The greater the number of involved lymph nodes, the more likely the patient is to develop local and systemic failure after surgery.

In a study by Shen and colleagues, [33] the depth of tumor invasion and gross appearance, size, and location of the tumor were 4 pathologic factors independently correlated with the number of metastatic lymph nodes associated with gastric cancer.
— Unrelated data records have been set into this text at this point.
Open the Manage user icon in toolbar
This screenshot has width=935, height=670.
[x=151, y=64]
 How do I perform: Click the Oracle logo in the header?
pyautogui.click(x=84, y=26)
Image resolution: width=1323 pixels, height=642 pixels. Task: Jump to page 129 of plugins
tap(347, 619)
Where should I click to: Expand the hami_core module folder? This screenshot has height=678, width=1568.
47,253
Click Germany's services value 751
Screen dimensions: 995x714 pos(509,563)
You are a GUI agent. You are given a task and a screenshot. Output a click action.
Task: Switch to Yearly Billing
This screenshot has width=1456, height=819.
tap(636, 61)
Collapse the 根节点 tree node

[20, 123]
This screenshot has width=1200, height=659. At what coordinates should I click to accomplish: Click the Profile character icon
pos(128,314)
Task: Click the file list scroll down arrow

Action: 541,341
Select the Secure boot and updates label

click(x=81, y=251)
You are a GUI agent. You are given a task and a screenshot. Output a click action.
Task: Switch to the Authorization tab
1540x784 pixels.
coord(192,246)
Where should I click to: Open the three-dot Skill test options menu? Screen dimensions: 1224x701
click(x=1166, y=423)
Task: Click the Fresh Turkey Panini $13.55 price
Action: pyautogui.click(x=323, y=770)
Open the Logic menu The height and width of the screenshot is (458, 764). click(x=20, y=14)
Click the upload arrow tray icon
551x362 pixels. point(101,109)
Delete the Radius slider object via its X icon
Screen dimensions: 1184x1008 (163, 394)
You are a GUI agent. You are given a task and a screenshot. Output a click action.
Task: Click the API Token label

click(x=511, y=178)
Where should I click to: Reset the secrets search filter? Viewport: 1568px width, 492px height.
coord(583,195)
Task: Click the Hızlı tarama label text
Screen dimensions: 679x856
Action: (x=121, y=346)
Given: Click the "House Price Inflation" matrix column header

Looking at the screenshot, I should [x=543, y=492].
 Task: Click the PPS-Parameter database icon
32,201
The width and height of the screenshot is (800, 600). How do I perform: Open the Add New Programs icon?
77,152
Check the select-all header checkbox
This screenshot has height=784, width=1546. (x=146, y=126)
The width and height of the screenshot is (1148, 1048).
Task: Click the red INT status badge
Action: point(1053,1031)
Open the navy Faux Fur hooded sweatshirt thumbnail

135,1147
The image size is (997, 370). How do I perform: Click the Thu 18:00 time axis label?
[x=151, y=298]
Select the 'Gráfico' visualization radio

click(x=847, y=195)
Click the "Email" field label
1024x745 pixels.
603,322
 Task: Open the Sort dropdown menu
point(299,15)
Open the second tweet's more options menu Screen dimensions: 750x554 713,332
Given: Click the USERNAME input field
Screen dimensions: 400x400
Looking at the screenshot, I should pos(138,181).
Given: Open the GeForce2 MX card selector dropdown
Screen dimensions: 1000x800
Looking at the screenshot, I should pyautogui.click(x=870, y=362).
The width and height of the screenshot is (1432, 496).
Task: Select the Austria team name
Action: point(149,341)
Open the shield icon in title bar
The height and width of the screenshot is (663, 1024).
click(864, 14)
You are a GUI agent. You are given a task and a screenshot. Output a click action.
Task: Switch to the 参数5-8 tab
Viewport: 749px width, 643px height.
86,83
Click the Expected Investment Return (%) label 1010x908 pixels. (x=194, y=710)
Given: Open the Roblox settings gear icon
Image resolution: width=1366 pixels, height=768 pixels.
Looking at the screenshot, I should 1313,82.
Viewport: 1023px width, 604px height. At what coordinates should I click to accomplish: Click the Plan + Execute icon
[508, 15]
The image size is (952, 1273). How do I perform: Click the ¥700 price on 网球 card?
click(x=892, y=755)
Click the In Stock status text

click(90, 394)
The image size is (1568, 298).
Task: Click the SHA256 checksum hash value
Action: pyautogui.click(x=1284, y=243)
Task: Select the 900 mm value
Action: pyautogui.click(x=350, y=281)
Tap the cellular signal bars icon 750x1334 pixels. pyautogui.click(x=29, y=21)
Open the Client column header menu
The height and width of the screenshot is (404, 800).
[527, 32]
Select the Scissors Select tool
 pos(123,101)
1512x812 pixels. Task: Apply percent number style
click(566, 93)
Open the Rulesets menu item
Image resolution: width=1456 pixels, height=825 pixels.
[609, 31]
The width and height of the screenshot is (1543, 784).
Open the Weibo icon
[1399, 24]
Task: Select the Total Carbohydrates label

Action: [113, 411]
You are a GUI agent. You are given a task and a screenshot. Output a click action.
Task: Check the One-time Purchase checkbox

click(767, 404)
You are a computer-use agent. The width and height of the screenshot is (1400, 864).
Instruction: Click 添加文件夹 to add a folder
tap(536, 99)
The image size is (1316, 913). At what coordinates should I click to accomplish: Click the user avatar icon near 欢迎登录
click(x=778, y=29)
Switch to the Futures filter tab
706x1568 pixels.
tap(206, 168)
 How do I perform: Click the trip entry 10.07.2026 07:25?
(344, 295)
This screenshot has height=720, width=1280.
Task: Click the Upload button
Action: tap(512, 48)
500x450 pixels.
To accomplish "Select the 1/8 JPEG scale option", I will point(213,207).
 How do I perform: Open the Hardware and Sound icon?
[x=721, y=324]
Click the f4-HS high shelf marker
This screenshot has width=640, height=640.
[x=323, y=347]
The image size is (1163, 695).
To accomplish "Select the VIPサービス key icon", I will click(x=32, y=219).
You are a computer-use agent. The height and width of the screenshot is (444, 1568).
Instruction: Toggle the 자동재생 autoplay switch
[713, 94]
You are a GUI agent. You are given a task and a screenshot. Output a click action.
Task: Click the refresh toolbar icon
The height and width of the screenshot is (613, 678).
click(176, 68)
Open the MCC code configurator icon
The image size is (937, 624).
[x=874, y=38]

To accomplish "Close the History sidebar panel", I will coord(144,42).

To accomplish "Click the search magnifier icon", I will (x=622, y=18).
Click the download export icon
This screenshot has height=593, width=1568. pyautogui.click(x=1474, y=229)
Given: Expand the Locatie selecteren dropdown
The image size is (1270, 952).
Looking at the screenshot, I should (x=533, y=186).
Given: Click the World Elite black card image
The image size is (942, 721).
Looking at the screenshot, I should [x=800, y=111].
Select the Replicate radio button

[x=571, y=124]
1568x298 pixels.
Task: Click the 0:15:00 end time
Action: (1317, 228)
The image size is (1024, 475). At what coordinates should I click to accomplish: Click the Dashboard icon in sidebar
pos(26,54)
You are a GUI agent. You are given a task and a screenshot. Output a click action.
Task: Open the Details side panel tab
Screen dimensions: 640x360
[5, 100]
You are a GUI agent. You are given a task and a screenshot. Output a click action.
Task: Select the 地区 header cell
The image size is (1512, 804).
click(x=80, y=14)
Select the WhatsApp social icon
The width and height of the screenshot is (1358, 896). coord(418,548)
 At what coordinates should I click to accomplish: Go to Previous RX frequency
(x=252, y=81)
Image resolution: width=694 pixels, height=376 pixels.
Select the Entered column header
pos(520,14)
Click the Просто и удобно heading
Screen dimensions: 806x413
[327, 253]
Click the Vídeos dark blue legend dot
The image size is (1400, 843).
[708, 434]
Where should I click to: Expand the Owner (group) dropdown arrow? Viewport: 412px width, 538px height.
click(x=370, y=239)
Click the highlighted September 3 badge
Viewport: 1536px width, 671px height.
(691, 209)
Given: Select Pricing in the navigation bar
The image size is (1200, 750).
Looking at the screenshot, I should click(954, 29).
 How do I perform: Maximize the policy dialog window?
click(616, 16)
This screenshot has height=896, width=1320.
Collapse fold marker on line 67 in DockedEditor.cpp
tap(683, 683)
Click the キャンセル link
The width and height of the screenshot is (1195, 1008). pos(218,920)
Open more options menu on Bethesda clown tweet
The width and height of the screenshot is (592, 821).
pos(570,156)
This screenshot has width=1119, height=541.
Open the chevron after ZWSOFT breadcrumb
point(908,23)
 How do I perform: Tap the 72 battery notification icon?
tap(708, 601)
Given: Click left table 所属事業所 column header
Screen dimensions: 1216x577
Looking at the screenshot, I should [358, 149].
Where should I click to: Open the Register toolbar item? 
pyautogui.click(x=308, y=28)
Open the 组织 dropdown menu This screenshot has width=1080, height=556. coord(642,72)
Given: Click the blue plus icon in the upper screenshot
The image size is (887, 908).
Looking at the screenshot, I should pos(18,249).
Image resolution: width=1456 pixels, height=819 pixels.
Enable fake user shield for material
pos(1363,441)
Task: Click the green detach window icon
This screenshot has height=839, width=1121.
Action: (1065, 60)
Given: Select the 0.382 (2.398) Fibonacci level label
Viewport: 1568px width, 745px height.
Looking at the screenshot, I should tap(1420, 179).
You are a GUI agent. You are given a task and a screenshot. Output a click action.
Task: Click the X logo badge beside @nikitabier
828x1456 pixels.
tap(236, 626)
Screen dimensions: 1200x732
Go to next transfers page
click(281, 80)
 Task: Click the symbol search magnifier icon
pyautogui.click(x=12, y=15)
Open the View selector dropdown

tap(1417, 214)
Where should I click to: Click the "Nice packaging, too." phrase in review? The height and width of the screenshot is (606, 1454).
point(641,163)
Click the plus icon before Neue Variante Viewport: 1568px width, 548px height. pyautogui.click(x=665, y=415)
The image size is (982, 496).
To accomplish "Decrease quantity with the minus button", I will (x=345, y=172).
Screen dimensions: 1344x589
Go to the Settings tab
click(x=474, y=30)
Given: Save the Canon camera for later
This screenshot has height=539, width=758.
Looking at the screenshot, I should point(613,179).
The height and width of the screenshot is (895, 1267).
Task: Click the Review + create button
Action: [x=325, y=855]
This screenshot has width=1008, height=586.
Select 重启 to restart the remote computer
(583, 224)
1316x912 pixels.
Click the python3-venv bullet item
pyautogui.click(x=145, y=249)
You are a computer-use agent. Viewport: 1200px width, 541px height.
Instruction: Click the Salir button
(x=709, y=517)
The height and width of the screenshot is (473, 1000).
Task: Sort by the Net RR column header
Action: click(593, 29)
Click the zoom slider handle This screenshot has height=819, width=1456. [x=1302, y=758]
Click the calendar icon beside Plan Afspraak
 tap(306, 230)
Lee and colleagues found that surgical stage, as estimated during curative resection for gastric cancer, complemented the pathologically determined stage for determining prognosis. Survival was significantly poorer among patients with pathologic Stages II, IIIa, and IIIb disease in whom intraoperative staging overestimated the extent of pathological stage. [34]

Clinical Staging

See the list below:

  • Stage 0 - Tis, N0, M0
  • Stage I - T1-2, N0, M0
  • Stage IIA - T1-2, N1-3, M0
  • Stage IIB - T3, N0, M0 or T4a, N0, M0
  • Stage III - T3, N0, M0 or; T4a, N1-3, M0
  • Stage IVA - T4b, any N, M0
  • Stage IVB - Any T, any N, M1

For pathologic and post-neoadjuvant therapy stage grouping, see Gastric Cancer Staging

Survival rates

See the list below:

  • Stage IA - 94%
  • Stage IB - 88%
  • Stage IIA - 82%
  • Stage IIB - 68%
  • Stage IIIA - 54%
  • Stage IIIB - 36%
  • Stage IIIC - 18%
  • Stage IV -  5%

Spread patterns

Cancer of the stomach can spread directly, via lymphatics, or hematogenously. Features of spread include the following:

  • Direct extension into the omenta, pancreas, diaphragm, transverse colon or mesocolon, and duodenum is common
  • If the lesion extends beyond the gastric wall to a free peritoneal (ie, serosal) surface, then peritoneal involvement is frequent
  • The visible gross lesion frequently underestimates the true extent of the disease
  • The abundant lymphatic channels within the submucosal and subserosal layers of the gastric wall allow for easy microscopic spread
  • The submucosal plexus is prominent in the esophagus and the subserosal plexus is prominent in the duodenum, allowing proximal and distal spread
  • Lymphatic drainage is through numerous pathways and can involve multiple nodal groups (eg, gastric, gastroepiploic, celiac, porta hepatic, splenic, suprapancreatic, pancreaticoduodenal, paraesophageal, and paraaortic lymph nodes)
  • Hematogenous spread commonly results in liver metastases

Laboratory Studies

The goal of obtaining laboratory studies is to assist in determining optimal therapy. Useful studies may include the following:

  • A complete blood cell count (CBC) can identify anemia, which is present in approximately 30% of patients and may be caused by bleeding, liver dysfunction, or poor nutrition
  • Electrolyte panels and liver function tests also are essential to better characterize the patient's clinical state
  • Carcinoembryonic antigen (CEA) is increased in 45-50% of cases
  • Cancer antigen (CA) 19-9 is elevated in about 20% of cases

Distinctive serum glycan patterns may have the potential to serve as markers for gastric cancer risk. In a study of 72 serum samples from patients with gastric cancer, nonatrophic gastritis, or duodenal ulcer, Ozcan and colleagues found that abnormal patterns of serum glycans (sugars attached to proteins) may be useful as a screening tool for identifying patients with Helicobacter pylori infection who are at risk for stomach cancer. [35, 36]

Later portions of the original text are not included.